Tenstorrent Software Stack
Tenstorrent provides a modular, open-source software stack designed to support a range of AI workloads, from high-level frameworks to low-level kernel development. The stack includes tools for model compilation, runtime execution, and hardware-level programming, offering flexibility for various development needs.
TT-Forge: MLIR-Based Compiler
TT-Forge is Tenstorrent's MLIR-based compiler, designed to work with ML frameworks ranging from domain-specific compilers to custom kernel generators.
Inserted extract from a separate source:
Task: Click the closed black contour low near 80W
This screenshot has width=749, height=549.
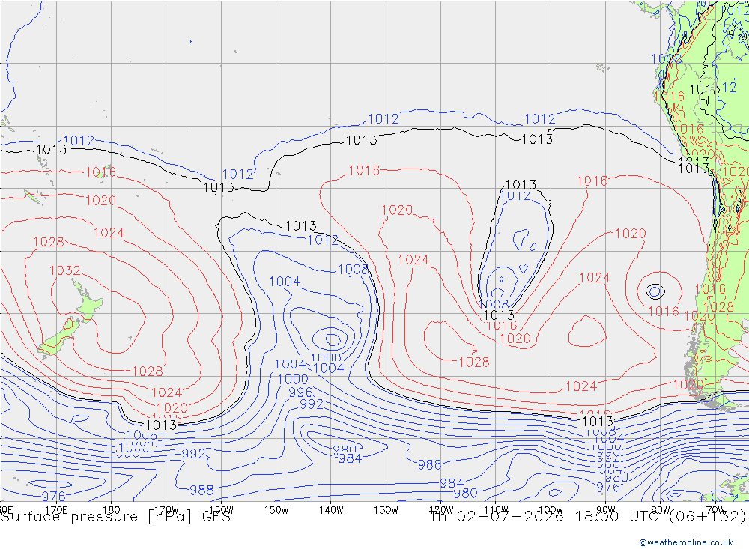Action: [655, 291]
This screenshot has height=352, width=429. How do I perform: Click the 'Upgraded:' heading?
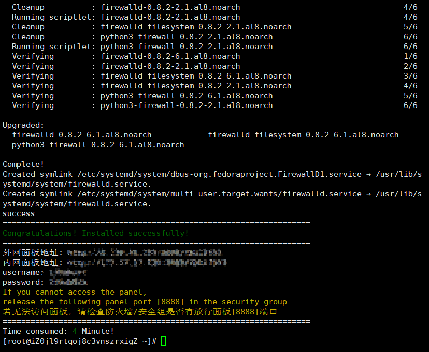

It integrates with technologies like OpenXLA, PyTorch, JAX, and TensorFlow, enabling efficient compilation and optimization of AI workloads for Tenstorrent hardware.
- TT-Torch : Converts PyTorch models into StableHLO format using Torch-MLIR.
- TT-XLA : Connects JAX models via OpenXLA (PJRT interface).
- TT-Forge-fe : Accepts multiple formats and optimizes model graphs (built on Apache TVM).
- TT-MLIR : Core compiler backend that lowers operations into Tenstorrent-specific instructions.
- TT-TVM : Customized TVM integration for broader framework support.
Together, TT-Forge ensures compatibility and performance across frameworks, compiling models into deployable binaries for NPU execution.
TT-Metalium: Low-Level Programming Interface
TT-Metalium is Tenstorrent's low-level programming interface, allowing developers to write custom kernels in C++ for direct execution on Tensix cores. It provides fine-grained control over data movement and computation, enabling optimization of performance-critical applications
TT-NN: Operator Library
TT-NN is a collection of pre-optimized neural network operators provided by Tenstorrent. It offers a set of building blocks for constructing AI models, facilitating efficient deployment on Tenstorrent hardware.
Utility Tools
- TT-SMI : command-line tool used for monitoring and managing Tenstorrent hardware in real time.
- TT-Flash : allows developers to flash or update firmware on Tenstorrent NPU through a simple CLI interface.
- TT-Topology: utility to configure Ethernet routing layouts (mesh, linear, torus) across multiple Tenstorrent boards.